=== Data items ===
+--

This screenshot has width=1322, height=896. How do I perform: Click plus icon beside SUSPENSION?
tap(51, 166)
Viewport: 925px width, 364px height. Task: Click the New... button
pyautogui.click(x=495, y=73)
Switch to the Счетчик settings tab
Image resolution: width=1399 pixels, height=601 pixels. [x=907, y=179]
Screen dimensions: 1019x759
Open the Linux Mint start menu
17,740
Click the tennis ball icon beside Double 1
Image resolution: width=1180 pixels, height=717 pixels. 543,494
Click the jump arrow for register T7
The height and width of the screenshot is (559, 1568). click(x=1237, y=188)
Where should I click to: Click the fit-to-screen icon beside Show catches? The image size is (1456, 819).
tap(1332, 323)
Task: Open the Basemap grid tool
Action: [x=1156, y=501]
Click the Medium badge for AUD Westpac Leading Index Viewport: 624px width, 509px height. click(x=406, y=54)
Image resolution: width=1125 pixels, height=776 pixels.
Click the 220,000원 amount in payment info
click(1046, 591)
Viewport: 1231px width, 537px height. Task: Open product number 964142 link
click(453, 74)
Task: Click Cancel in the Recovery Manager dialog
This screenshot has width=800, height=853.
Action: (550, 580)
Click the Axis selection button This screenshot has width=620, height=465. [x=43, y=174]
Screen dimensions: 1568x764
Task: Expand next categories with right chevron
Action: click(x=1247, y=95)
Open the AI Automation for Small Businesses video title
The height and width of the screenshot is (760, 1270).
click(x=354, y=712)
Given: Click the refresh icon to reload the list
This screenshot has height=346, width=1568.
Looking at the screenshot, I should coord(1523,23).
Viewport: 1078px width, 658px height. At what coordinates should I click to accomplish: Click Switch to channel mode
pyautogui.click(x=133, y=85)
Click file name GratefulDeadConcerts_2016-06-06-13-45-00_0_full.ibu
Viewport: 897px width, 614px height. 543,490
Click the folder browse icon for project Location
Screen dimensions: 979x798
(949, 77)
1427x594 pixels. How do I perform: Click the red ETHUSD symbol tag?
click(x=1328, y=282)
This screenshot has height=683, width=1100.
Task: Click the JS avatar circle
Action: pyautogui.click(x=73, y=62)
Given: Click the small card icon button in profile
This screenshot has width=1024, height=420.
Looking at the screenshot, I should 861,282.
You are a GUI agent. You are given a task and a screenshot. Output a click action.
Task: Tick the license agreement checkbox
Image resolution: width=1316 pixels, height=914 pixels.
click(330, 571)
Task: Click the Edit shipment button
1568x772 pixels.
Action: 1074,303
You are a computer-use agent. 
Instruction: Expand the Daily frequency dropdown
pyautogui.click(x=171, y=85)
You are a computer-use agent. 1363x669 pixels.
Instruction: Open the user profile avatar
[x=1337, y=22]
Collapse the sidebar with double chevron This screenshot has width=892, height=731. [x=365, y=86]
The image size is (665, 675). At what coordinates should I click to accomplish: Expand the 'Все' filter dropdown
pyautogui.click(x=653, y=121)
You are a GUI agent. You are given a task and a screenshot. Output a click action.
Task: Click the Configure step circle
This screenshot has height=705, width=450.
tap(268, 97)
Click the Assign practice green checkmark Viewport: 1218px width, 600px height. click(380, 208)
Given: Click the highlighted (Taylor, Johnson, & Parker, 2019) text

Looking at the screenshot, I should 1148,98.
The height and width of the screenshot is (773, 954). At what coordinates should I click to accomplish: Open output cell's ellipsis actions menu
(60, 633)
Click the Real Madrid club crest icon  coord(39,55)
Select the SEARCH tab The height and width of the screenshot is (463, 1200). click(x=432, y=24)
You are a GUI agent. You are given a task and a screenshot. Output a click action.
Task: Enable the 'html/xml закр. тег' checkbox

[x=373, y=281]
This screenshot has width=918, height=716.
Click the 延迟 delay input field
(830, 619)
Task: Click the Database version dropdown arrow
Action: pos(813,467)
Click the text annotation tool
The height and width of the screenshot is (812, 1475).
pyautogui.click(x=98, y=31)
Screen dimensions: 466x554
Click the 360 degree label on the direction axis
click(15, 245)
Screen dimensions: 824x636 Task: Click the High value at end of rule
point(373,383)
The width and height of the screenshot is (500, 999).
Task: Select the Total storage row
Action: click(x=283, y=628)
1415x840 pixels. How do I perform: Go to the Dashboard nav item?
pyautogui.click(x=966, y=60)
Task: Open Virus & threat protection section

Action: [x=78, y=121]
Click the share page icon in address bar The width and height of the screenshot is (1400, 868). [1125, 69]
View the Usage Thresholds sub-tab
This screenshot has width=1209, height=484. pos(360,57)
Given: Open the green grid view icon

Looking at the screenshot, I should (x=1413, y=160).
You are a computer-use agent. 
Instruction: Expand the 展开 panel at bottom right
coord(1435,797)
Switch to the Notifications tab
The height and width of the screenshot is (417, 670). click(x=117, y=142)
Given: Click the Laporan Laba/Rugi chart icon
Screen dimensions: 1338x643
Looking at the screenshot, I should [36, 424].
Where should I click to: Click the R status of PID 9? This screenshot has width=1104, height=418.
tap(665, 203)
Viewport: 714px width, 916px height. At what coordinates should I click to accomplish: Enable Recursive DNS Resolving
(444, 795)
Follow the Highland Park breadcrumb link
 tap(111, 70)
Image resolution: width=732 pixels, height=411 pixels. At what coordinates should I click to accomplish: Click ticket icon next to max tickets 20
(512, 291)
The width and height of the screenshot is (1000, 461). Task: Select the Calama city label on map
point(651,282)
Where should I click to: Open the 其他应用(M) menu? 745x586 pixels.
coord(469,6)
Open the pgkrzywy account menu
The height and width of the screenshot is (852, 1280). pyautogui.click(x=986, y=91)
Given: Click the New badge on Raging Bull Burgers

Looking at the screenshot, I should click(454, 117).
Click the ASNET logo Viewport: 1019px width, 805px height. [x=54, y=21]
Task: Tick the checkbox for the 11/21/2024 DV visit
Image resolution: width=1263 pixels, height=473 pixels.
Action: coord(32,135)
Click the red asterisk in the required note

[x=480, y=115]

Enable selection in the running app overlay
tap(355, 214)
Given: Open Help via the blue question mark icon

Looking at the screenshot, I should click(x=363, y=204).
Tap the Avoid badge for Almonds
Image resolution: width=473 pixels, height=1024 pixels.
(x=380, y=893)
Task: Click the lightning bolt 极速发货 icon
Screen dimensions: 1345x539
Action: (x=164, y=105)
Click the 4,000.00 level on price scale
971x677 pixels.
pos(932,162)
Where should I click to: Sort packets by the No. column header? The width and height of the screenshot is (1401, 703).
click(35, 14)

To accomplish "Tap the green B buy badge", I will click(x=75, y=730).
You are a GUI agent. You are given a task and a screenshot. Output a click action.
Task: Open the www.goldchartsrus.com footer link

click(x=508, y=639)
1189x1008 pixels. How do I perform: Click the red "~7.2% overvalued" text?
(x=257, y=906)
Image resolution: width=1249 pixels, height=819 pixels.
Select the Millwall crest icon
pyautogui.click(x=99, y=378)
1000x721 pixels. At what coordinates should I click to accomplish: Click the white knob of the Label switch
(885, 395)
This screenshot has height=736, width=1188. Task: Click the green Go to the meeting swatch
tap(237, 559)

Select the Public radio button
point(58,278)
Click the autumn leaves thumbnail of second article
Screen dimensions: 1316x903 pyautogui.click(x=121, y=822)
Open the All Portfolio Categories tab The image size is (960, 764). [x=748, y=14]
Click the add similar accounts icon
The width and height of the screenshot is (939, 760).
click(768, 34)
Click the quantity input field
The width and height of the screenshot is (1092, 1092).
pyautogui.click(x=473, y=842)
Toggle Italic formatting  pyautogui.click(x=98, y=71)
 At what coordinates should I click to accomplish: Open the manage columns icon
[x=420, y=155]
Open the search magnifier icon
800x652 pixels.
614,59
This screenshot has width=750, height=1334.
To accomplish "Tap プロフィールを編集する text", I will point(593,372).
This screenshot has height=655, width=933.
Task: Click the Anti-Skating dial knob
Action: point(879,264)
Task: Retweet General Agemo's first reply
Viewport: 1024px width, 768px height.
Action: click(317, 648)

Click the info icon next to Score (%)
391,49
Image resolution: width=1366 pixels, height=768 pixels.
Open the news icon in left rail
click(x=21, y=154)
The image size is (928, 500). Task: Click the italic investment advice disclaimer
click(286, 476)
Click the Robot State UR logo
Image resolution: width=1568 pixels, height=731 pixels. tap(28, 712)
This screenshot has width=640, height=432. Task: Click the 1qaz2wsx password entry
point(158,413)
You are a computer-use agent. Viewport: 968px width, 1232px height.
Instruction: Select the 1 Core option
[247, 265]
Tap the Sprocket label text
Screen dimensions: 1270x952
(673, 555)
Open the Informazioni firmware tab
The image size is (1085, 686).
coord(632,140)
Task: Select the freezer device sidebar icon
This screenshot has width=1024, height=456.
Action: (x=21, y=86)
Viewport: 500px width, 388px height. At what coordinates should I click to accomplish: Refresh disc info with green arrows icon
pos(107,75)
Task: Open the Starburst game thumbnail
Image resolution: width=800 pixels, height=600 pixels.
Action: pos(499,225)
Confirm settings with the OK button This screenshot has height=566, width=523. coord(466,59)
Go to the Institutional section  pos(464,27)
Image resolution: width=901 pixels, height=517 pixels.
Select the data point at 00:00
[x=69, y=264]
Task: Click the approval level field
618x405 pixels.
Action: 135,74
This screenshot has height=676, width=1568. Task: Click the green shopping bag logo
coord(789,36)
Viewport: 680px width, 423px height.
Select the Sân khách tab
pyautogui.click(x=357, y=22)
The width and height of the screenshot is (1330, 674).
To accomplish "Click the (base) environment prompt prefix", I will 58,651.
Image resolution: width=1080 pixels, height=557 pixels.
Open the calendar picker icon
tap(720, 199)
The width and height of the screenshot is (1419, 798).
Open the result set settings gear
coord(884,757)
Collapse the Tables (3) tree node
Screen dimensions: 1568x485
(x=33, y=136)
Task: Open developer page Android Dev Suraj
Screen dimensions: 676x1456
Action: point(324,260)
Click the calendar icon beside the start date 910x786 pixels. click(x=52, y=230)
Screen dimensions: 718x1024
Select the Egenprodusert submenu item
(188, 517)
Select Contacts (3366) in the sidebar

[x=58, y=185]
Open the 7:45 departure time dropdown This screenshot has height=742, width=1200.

+--

=== WHAT TO WORK ON ===
Find every line of the data that includes the string "computer". Copy each of those lines.

=== RESPONSE TO THE EXERCISE ===
You are a computer-use agent. 
You are a computer-use agent. 1363x669 pixels.
You are a computer-use agent. 
You are a computer-use agent. Viewport: 968px width, 1232px height.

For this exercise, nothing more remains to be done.